Exercise brief = Which of the lines below hold the word "Bonuses"? Pull each of them out.

■ ■ ■ ■ ■

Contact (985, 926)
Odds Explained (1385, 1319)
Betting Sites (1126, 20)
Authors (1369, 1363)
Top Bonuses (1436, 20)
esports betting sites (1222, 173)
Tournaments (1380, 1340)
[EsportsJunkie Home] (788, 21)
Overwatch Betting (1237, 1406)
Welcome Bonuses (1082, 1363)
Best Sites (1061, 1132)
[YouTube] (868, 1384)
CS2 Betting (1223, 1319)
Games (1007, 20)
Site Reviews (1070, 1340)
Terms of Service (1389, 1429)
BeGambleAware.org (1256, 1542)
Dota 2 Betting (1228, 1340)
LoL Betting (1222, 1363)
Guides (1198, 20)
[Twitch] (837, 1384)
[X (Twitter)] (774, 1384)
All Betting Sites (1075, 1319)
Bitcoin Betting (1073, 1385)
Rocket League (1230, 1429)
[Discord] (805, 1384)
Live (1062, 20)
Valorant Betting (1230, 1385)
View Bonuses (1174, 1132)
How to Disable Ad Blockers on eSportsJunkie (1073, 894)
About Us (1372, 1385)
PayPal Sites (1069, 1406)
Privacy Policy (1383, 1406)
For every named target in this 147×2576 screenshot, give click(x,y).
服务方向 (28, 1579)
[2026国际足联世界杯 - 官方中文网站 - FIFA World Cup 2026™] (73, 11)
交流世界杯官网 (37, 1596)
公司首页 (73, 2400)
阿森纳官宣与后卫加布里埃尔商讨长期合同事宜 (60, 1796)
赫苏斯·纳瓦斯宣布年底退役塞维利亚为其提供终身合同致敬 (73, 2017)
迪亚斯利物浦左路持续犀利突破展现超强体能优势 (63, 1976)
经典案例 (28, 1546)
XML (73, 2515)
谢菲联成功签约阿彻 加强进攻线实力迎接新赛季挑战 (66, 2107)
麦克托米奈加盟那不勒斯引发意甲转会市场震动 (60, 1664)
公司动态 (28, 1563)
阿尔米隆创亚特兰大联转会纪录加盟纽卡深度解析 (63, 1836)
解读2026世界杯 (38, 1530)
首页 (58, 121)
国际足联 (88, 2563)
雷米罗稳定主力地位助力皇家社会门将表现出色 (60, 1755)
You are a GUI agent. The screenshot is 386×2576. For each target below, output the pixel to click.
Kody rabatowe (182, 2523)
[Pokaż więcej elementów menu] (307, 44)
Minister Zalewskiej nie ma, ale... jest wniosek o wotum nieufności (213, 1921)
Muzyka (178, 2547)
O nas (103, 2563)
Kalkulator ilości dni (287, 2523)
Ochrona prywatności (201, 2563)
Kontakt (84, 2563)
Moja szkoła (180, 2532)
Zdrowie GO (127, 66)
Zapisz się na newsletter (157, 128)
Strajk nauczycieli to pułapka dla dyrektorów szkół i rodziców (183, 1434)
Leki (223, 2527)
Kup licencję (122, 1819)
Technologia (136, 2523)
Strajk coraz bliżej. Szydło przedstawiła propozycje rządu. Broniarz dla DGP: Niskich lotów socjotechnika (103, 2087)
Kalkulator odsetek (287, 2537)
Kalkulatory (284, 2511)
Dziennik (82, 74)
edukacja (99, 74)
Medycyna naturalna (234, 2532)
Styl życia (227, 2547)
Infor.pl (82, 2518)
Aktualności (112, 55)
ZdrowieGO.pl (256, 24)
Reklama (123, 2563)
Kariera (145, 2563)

■ ■ ■ ■ ■

Problem solution =
Top Bonuses (1436, 20)
Welcome Bonuses (1082, 1363)
View Bonuses (1174, 1132)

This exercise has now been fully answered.